When the remodeling was about finished, the building was nearly destroyed by fire.  However, with the original floor plans in hand, dedicated volunteers built a new depot exactly like the original.  Here you can learn about railroad history and view the many excellent exhibits.  Within walking distance are a number of cafes, boutiques, and tourist shops.  And everywhere we went, we were greeted in a warm and friendly manner.  This is certainly a special little town.





                This is a gem of a campground just a few miles from the town center at the foot of Tehachapi Mountain.  First entering you will see a line of RVs camped in the trees.  Don’t settle for that!  Ask for a campsite on the upper portion of the ranch near Twin Lakes. 


53675-ranch1.jpg Our spot was completely private and only yards from the lakes where you can catch bass, blue gil and catfish.  The scenery is pristine with giant oaks and fields of grass and picturesque hiking trails.  Yes, they have hookups for water and electricity. 



We laughed at this sign, but later while fishing there came a low growl from the reeds.  We heard this strange sound intermittently on our stay but could never discover its origin.  Could it be? 



We paid $20 for the night.  Call ahead for a reservation so you can get one of the primo spots and the combination to the gate allowing you to pass through to the upper fields.  The phone number is 661 822-6613.  If you get an answering machine, keep calling til you reach someone.  If you show up without a reservation you can only camp down in the lower part with everyone else. 





                Having read about this center recently, it was one of the focal points of our trip.  It is the National Cesar Chavez Center at Nuestra Senora Reina de La Paz, America’s official living memorial to Cesar Chavez.  It is set on 187 acres and features a mission-style courtyard including Chavez’ gravesite and his carefully preserved office and library.  This was his personal refuge and spiritual harbor.



                Entrance is a $3 donation.  Exhibits change and on our visit a new display had just opened with photographs of the 1966 boycott of grapes.  Cesar Chavez was a remarkable man who sacrificed his life to work for better conditions for the farm workers.



Cesar Chavez’

desk and library






















                Taking the backroads rather than the highway, we traveled a windy road through oak dotted grasslands and saw very few cars.  Hot and tired, we opted to stay at the Lake Isabella KOA campground to take advantage of the pool.  There is a gate at the back of the campground where you can hike into the Kern Valley Preserve, a good spot for birding and hiking.  We took a drive to the town of Kernville, walked through the shops and enjoyed cocktails and appetizers at Ewings.  Our table on the patio was a right over the big rapids (Ewing Rapid) where rafters paddling down the Kern River meet their match!  And, the river this year is higher and faster than normal so screaming drowned out the sound of the river! 
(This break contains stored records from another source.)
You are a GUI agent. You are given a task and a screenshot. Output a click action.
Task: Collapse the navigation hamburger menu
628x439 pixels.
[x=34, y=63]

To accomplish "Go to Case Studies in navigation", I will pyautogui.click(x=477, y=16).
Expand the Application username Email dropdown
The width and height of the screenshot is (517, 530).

                Before leaving Lake Isabella we visited the Audubon Ranch for some birding, but the mosquitoes were so thick and hungry that we didn’t stay long.
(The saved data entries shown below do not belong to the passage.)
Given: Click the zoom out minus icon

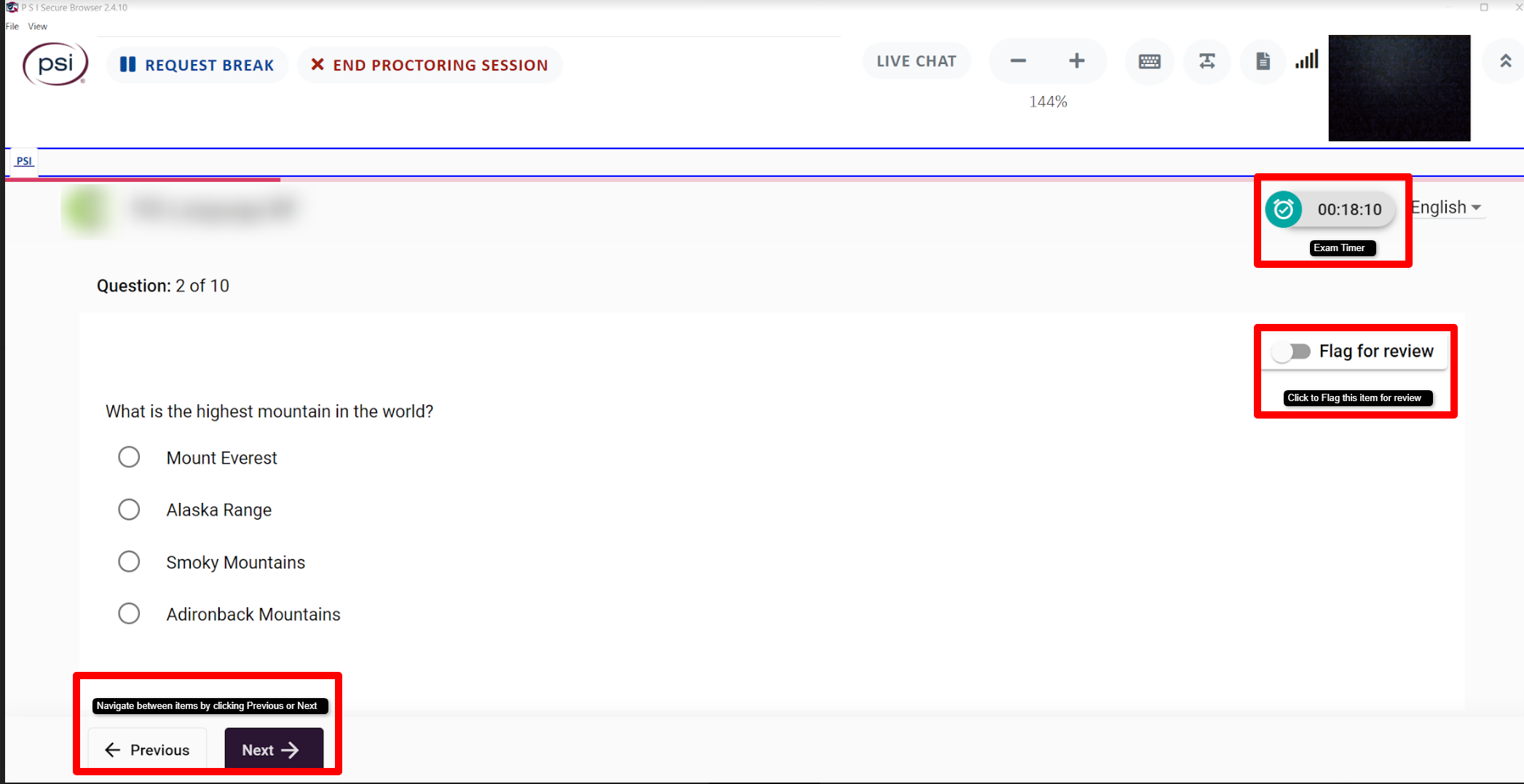Looking at the screenshot, I should pyautogui.click(x=1018, y=61).
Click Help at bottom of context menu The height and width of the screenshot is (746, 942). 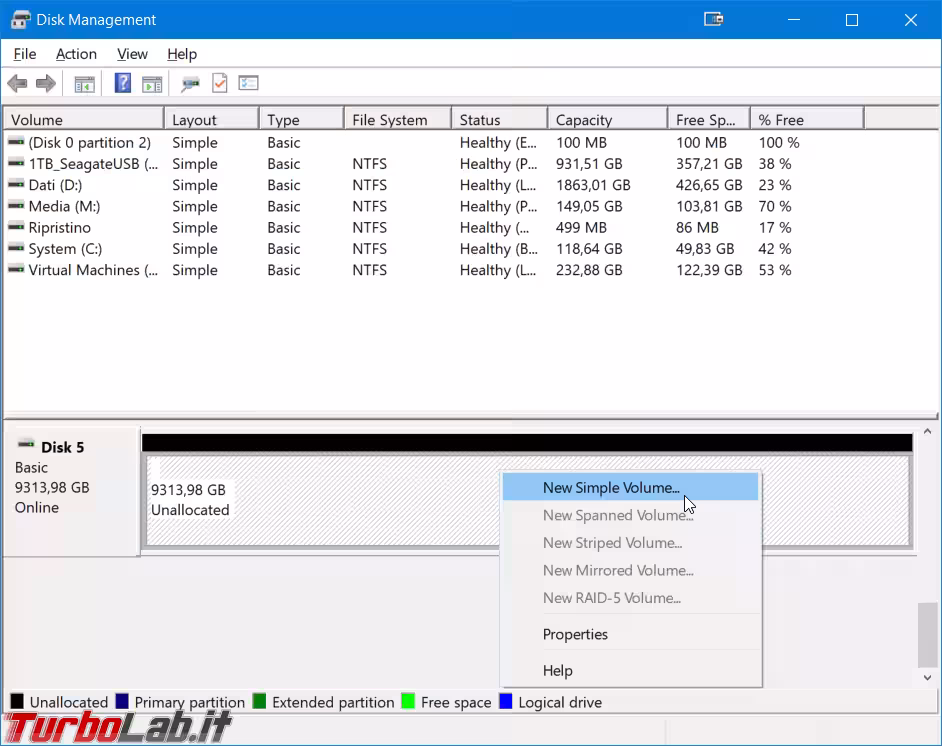[558, 670]
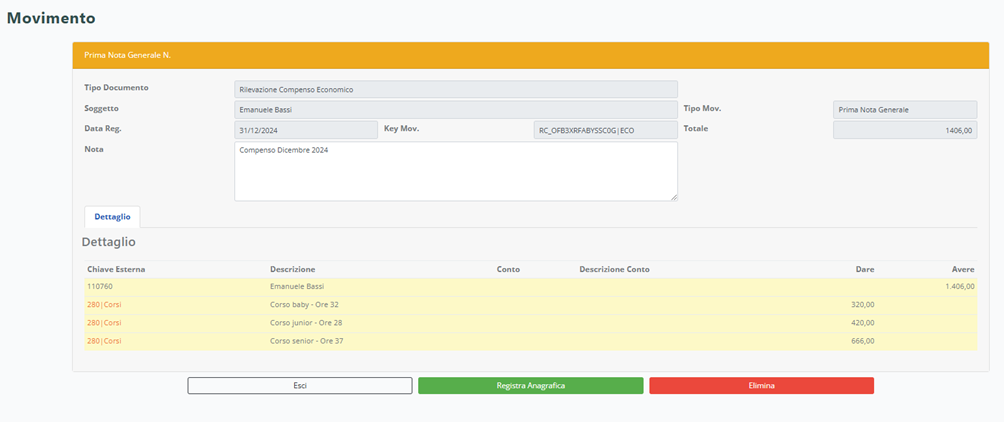Click the Esci button
This screenshot has width=1004, height=422.
pyautogui.click(x=299, y=386)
                Why Visalia?  It puts us only about 2 hours from Sequoia and Kings Canyon National Parks.  Our aim is to get to the campground early to get a spot and then squat there for the weekend.  There are two campgrounds that are first-come, first-served:  Sunset and Azalea.  So, once again we opted to enjoy a pool at the Visalia KOA campground.  Once we get to Sequoia we will have no pool or hookups.  But, that is the kind of camping we like most.